The raw HHS file “provides state-aggregated data for hospital utilization in a timeseries format dating back to January 1, 2020. These are derived from reports with facility-level granularity across three main sources: (1) HHS TeleTracking, (2) reporting provided directly to HHS Protect by state/territorial health departments on behalf of their healthcare facilities” (and a third collection method used prior to July 2020). The file can be accessed here. This analysis was updated with data as of May 22.

Data vetting

A much larger analysis doc that looks for detectable data errors is available here. Known errors from earlier work on this dataset include the daily counts of hospital admissions for suspected pediatric COVID in WA and OR. It also appears that there’s a substantial number of Tennessee hospitals that are missing many variables, Tennessee is generally not used much although it is included in the national total.

# Libraries


library(rio) # dependency of ggpubr, needs to be explicitly loaded?

# setwd("/Users/jacob/github-whitelabel/covid-kids/juvenile_covid_analysis/hhs/")

#file = "0508_Timeseries.csv"
#file = "0515_Timeseries.csv"
file = "0522_Timeseries.csv"

hospdf <- read.csv(file, header=TRUE, sep=",")
hospdf$dateob = as.Date(hospdf$date)

# Sum total adult COVID: confirmed + suspected
hospdf$total_adult = hospdf$previous_day_admission_adult_covid_confirmed + hospdf$previous_day_admission_adult_covid_suspected

# Sum total pediatric COVID: confirmed + suspected
hospdf$total_ped = hospdf$previous_day_admission_pediatric_covid_confirmed + hospdf$previous_day_admission_pediatric_covid_suspected

hospdf$total_admissions <- hospdf$total_ped + hospdf$total_adult

# Sum the confirmed plus suspected into a single figure by age

hospdf$total_unk <- hospdf$previous_day_admission_adult_covid_suspected_unknown + hospdf$previous_day_admission_adult_covid_confirmed_unknown

hospdf$total_80 <- hospdf$previous_day_admission_adult_covid_confirmed_80. + hospdf$previous_day_admission_adult_covid_suspected_80.
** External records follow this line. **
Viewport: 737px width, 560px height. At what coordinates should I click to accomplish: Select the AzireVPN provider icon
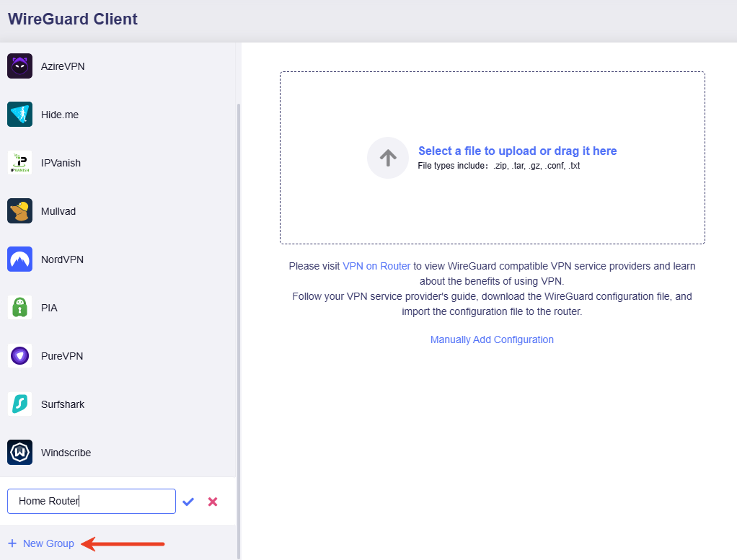pos(19,66)
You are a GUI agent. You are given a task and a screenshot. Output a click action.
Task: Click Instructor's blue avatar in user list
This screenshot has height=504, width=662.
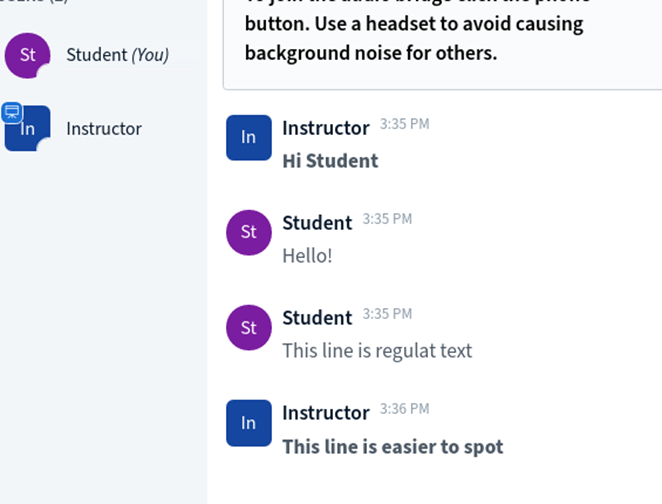(29, 130)
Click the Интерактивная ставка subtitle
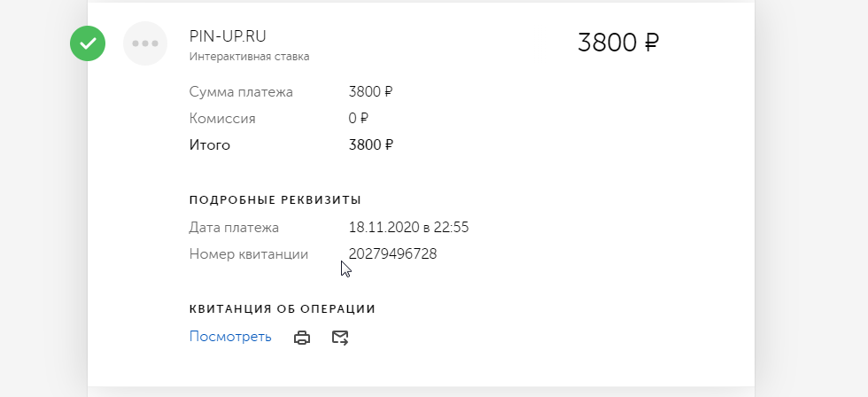Screen dimensions: 868x397 [249, 57]

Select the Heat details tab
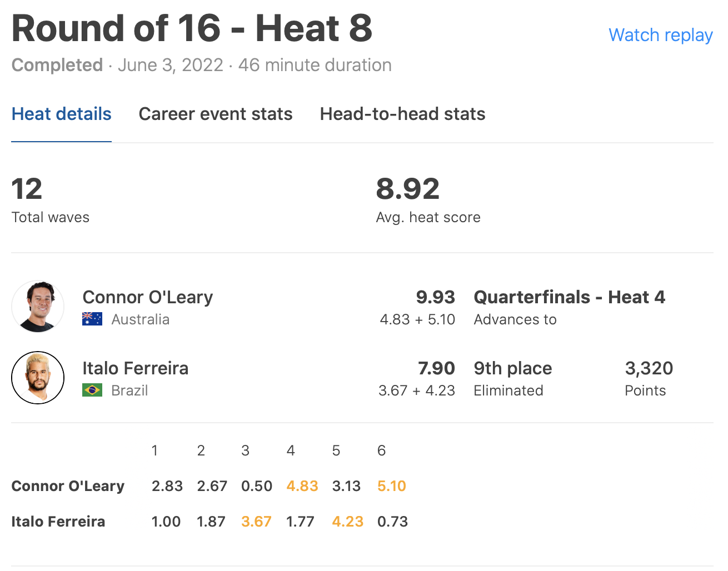[61, 114]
hospdf$total_70 <- hospdf$previous_day_admission_adult_covid_confirmed_70.79 + hospdf$previous_day_admission_adult_covid_suspected_70.79

hospdf$total_60 <- hospdf$previous_day_admission_adult_covid_confirmed_60.69 + hospdf$previous_day_admission_adult_covid_suspected_60.69

hospdf$total_50 <- hospdf$previous_day_admission_adult_covid_confirmed_50.59 + hospdf$previous_day_admission_adult_covid_suspected_50.59

hospdf$total_40 <- hospdf$previous_day_admission_adult_covid_confirmed_40.49 + hospdf$previous_day_admission_adult_covid_suspected_40.49

hospdf$total_30 <- hospdf$previous_day_admission_adult_covid_confirmed_30.39 + hospdf$previous_day_admission_adult_covid_suspected_30.39

hospdf$total_20 <- hospdf$previous_day_admission_adult_covid_confirmed_20.29 + hospdf$previous_day_admission_adult_covid_suspected_20.29

hospdf$total_1819 <- hospdf$previous_day_admission_adult_covid_confirmed_18.19 + hospdf$previous_day_admission_adult_covid_suspected_18.19

hospdf$unknown_percent <- 100*( (hospdf$previous_day_admission_adult_covid_suspected_unknown + hospdf$previous_day_admission_adult_covid_confirmed_unknown)/hospdf$total_admissions)
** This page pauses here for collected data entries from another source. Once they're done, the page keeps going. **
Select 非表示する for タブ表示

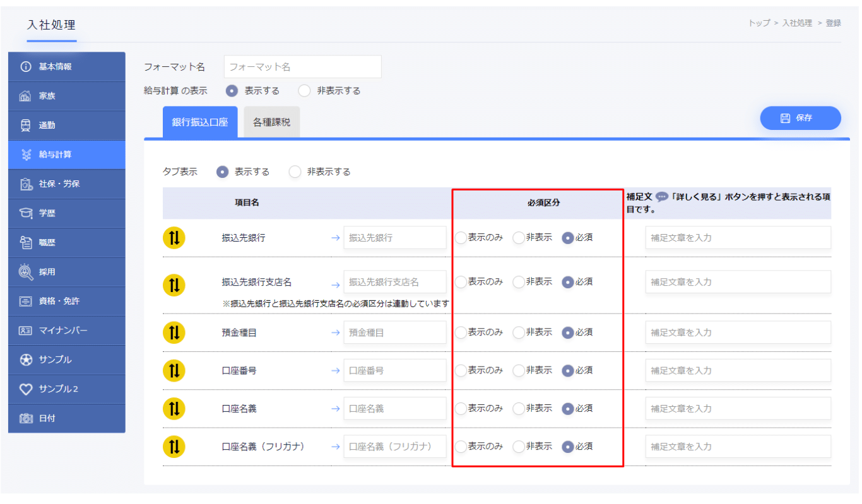295,172
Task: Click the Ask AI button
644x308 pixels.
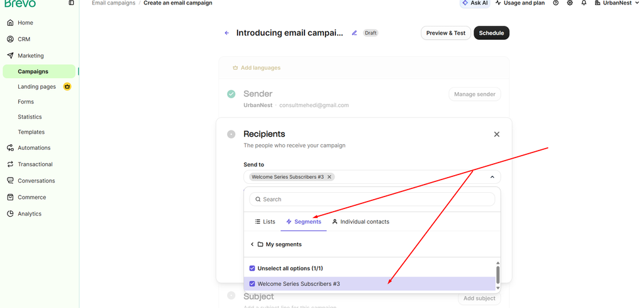Action: pos(474,3)
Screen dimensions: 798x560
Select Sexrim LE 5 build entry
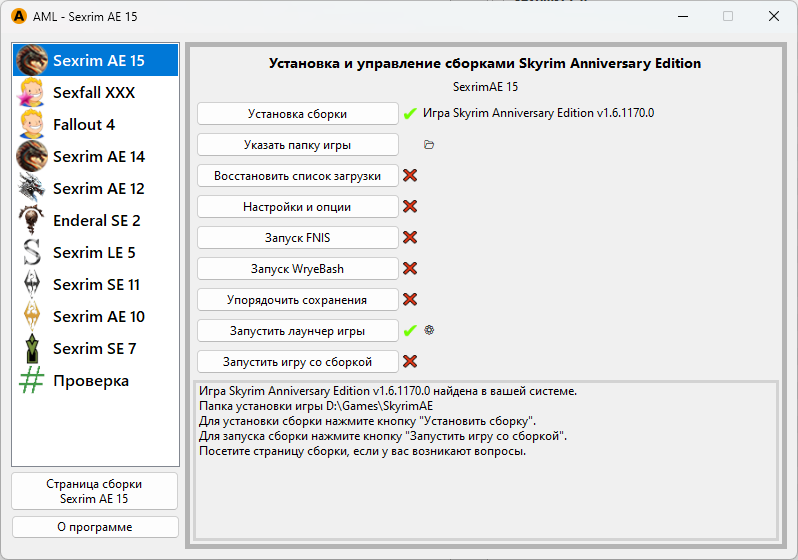coord(94,253)
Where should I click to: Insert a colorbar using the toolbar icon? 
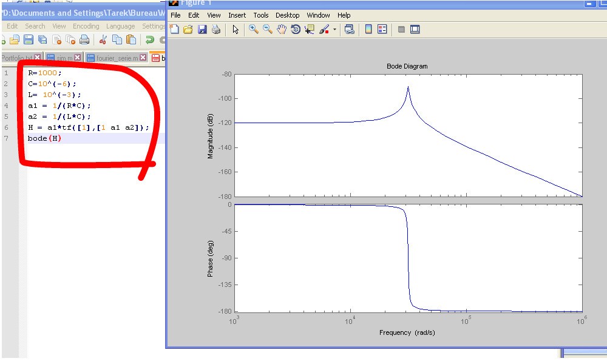[368, 29]
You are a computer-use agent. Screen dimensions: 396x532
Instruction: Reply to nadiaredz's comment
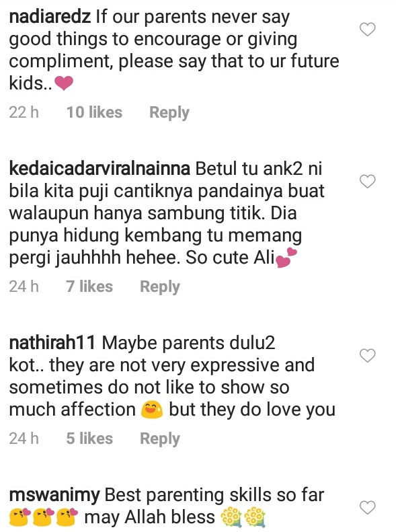(x=169, y=112)
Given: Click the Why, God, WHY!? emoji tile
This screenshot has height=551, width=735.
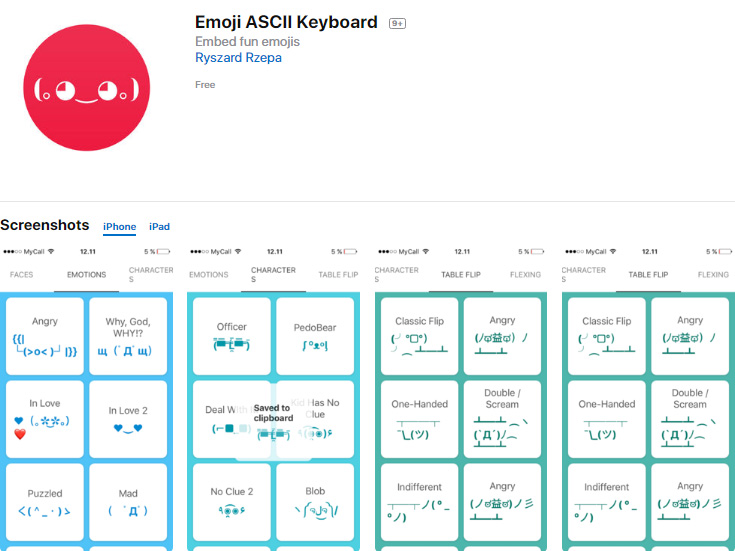Looking at the screenshot, I should point(128,334).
hospdf$X80_percent <-100*(hospdf$total_80/hospdf$total_admissions)

hospdf$X70_percent <-100*(hospdf$total_70/hospdf$total_admissions)
hospdf$X60_percent <-100*(hospdf$total_60/hospdf$total_admissions)
hospdf$X50_percent <-100*(hospdf$total_50/hospdf$total_admissions)
hospdf$X40_percent <-100*(hospdf$total_40/hospdf$total_admissions)
hospdf$X30_percent <-100*(hospdf$total_30/hospdf$total_admissions)
hospdf$X20_percent <-100*(hospdf$total_20/hospdf$total_admissions)

Raw hospitalization fraction, 80+ by state

hospdf  %>% ggplot(aes(x=dateob,y=X80_percent)) + geom_line() + facet_wrap( ~ state, scales = "free" )  + xlab("") + xlim(as.Date('2020-07-01'), as.Date('2021-05-23'))
## Warning: Removed 143 row(s) containing missing values (geom_path).